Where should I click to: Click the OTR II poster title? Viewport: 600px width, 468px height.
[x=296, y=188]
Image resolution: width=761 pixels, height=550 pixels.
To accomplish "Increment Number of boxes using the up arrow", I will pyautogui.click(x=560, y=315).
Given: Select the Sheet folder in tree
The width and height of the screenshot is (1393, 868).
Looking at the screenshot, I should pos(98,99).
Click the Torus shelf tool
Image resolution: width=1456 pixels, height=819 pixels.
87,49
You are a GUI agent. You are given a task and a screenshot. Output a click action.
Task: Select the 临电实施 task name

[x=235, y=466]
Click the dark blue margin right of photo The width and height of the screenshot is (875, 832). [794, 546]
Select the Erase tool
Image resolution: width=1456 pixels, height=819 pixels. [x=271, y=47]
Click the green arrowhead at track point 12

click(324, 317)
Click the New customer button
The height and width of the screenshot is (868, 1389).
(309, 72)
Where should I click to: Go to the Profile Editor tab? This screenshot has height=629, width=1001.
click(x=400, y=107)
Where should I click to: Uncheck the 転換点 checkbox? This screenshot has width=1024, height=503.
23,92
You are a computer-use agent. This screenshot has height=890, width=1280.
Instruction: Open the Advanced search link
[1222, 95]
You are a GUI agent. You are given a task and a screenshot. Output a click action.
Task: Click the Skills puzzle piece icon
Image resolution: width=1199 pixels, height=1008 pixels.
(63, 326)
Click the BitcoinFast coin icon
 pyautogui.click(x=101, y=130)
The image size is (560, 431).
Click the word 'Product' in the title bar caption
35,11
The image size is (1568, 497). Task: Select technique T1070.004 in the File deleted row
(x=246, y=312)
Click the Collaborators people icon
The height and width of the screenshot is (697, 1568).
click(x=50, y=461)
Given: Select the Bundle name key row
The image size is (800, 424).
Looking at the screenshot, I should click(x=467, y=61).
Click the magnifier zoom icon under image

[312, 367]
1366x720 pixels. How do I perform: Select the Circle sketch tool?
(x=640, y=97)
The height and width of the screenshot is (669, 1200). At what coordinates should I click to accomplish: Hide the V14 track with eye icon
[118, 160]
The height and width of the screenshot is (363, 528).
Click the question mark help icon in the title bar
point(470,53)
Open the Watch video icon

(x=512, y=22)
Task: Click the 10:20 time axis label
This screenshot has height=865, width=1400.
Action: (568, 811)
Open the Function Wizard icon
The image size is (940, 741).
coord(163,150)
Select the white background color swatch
________________
§ Work to do:
Rewrite every one of the records above so that "Where should I click to" becomes "Where do I click to" each time it occurs. Leave everything else as it is.

§ Correct answer:
Where do I click to: Click the OTR II poster title? Viewport: 600px width, 468px height.
[x=296, y=188]
Image resolution: width=761 pixels, height=550 pixels.
To accomplish "Increment Number of boxes using the up arrow", I will pyautogui.click(x=560, y=315).
Given: Select the Sheet folder in tree
The width and height of the screenshot is (1393, 868).
Looking at the screenshot, I should pos(98,99).
Click the Torus shelf tool
Image resolution: width=1456 pixels, height=819 pixels.
87,49
You are a GUI agent. You are given a task and a screenshot. Output a click action.
Task: Select the 临电实施 task name

[x=235, y=466]
Click the dark blue margin right of photo The width and height of the screenshot is (875, 832). [794, 546]
Select the Erase tool
Image resolution: width=1456 pixels, height=819 pixels. [x=271, y=47]
Click the green arrowhead at track point 12

click(324, 317)
Click the New customer button
The height and width of the screenshot is (868, 1389).
(309, 72)
Where do I click to: Go to the Profile Editor tab? This screenshot has height=629, width=1001.
click(x=400, y=107)
Where do I click to: Uncheck the 転換点 checkbox? This screenshot has width=1024, height=503.
23,92
You are a computer-use agent. This screenshot has height=890, width=1280.
Instruction: Open the Advanced search link
[1222, 95]
You are a GUI agent. You are given a task and a screenshot. Output a click action.
Task: Click the Skills puzzle piece icon
Image resolution: width=1199 pixels, height=1008 pixels.
(63, 326)
Click the BitcoinFast coin icon
 pyautogui.click(x=101, y=130)
The image size is (560, 431).
Click the word 'Product' in the title bar caption
35,11
The image size is (1568, 497). Task: Select technique T1070.004 in the File deleted row
(x=246, y=312)
Click the Collaborators people icon
The height and width of the screenshot is (697, 1568).
click(x=50, y=461)
Given: Select the Bundle name key row
The image size is (800, 424).
Looking at the screenshot, I should click(x=467, y=61).
Click the magnifier zoom icon under image

[312, 367]
1366x720 pixels. How do I perform: Select the Circle sketch tool?
(x=640, y=97)
The height and width of the screenshot is (669, 1200). At what coordinates should I click to accomplish: Hide the V14 track with eye icon
[118, 160]
The height and width of the screenshot is (363, 528).
Click the question mark help icon in the title bar
point(470,53)
Open the Watch video icon

(x=512, y=22)
Task: Click the 10:20 time axis label
This screenshot has height=865, width=1400.
Action: (568, 811)
Open the Function Wizard icon
The image size is (940, 741).
coord(163,150)
Select the white background color swatch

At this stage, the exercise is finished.